It has been a few days since we’ve posted. This is because we’ve been camping in Oman. Oman is the eastern most country on the Arabian Peninsula. With borrowed tents, sleeping bags and even a borrowed car we set out with two other families this Eid weekend. A special thanks to our friends the Palmers who led our way and planned such a great trip. The weekend (Thursday Oct, 25 – Sunday Oct, 28) was packed with so much fun and adventure I hardly know where to begin. So, I will begin at the beginning and anticipate that it may take several posts to get the whole story out. This story includes swimming in warm desert oases, views of the sun breaching the horizon over the Gulf of Oman, exploring the Oman capital of Muscat, a trek across the terraced mountain village of Jebel Akhdar, finding cool temperatures in the mountains and navigating the border crossings and roadways of Oman.
This adventure, like so many others of late, begins with our dogs. After some investigation it became clear that we should not attempt to take our dogs into Oman. This necessitated finding a kennel that would take the dogs for the weekend. Lisa found the kennel and they sent her directions to its location in Al Zubair. The directions sent us up highway 311 from Sharjah toward Ajman. This highway can be heavily trafficked so when we headed out after work on Wednesday we thought it may be better to take the bypass road, highway 611. We had seen a sign to Al Zubair on the 611 the day before. Armed with a hand drawn map we took the 611 route rather than the route provided.
It turns out that just because you can get to the general location of a town you are not guaranteed to find the exact location especially when the directions include turning left at the orange fence and traversing several alleyways. So after driving up and down the roads of Al Zubair, avoiding the camel being herded by a man in a small SUV we thought to call the kennel for further directions, we had to be close.

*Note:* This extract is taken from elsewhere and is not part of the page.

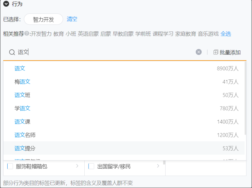
Task: Select the 梅语文 suggestion
Action: pyautogui.click(x=22, y=81)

Unfortunately, we had run out of pay as you go minutes on the cell phone. We could receive calls and texts we just could not send any. The kennel kept texting us, “are you on the way,” “when will you arrive.” We had no way of getting back to them. It turns out that Al Zubair is really just a subdivision. There was no gas stations or stores from which we could recharge the phone. So we had no choice but to turn around and go back the way we came to follow the original route we were sent.
That original route included the traffic of highway 311 in rush hour. As we feared we found ourselves proceeding slowly toward our destination. Thankfully we eventually found ourselves turning at the orange fence down dirt alleyways. We pulled up to the locked gates of the kennel at dusk and hollered to the young man crossing the yard. He approached the gate but could not understand my English or my poor attempts at charades. He refused us entry. If only we could call the kennel office they would direct the young man to open the gates. We turned around again and headed back to the highway. I pulled over at the first gas station. Purchasing some minutes for the cell phone we could now call the kennel and let them know our plight.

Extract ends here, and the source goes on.